Alfred Fouquereaux de Marigny (1910-1998)
Murder Suspect & Bogus Count "Alfred Fouquereaux" styled himself "de Marigny"
Born and educated in Mauritius, he was an unsavoury figure who preferred to use his mother's name "de Marigny" and asked people to style him as a "Count," which he was most certainly not. His autobiographies are to be taken with more than a healthy pinch of salt. According to Charlotte Gray's book Murdered Midas - concerning the murder of his third father-in-law, Sir Harry Oakes, for which Marigny was tried and acquitted in 1939 - he bore a Don Juan reputation in the Bahamas, naming his yacht Concubine and having a reputation for drugging young women before assaulting them.
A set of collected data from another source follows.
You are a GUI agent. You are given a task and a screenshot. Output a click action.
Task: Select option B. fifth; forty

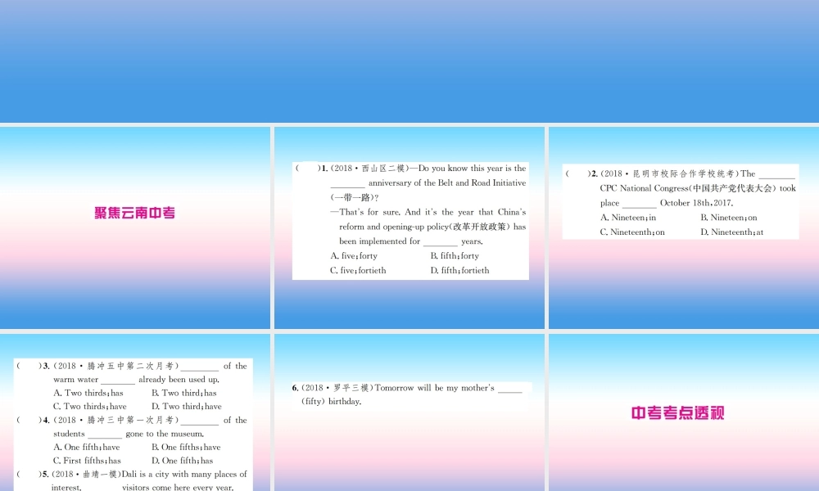coord(455,255)
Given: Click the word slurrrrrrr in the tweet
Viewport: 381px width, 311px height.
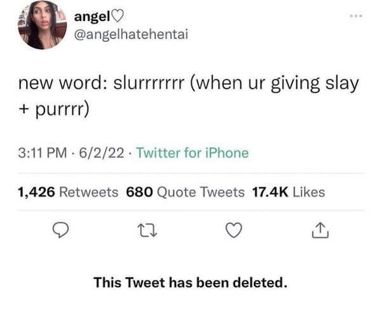Looking at the screenshot, I should coord(149,83).
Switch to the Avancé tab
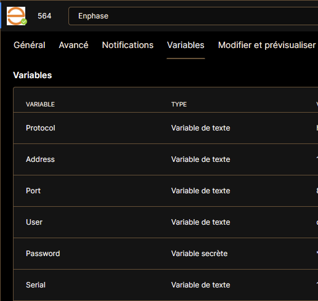 pyautogui.click(x=73, y=45)
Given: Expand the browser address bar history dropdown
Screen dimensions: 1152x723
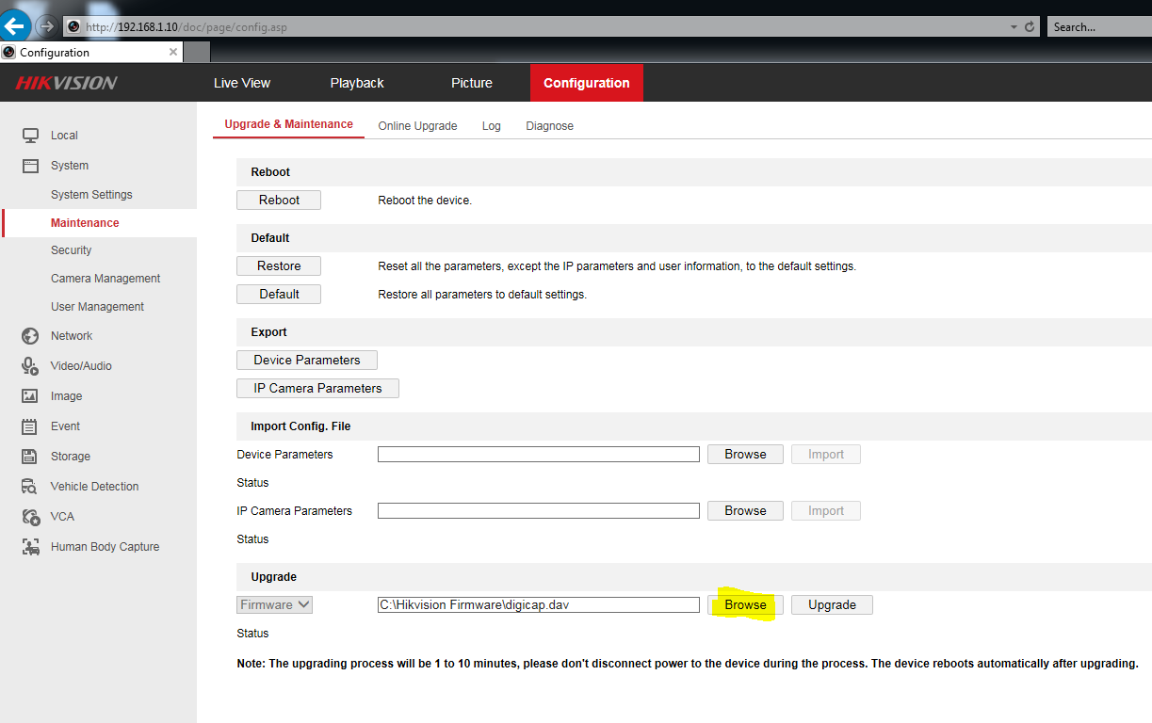Looking at the screenshot, I should (x=1013, y=27).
Even the Duke of Windsor described him as, "an unscrupulous adventurer [with] an evil reputation for immoral conduct with young girls." He was married four times (his first two marriages took place in the same year) to four very wealthy women. After his trial, he was deemed an "undesirable alien" and his unpopularity saw him deported. He lived in Quebec for three years but was again deported. He then spent various amounts of time in the U.S., Jamaica, Haiti, and the States again before finally moving to Central America. He died in Houston, Texas, and was survived by three sons by his last marriage.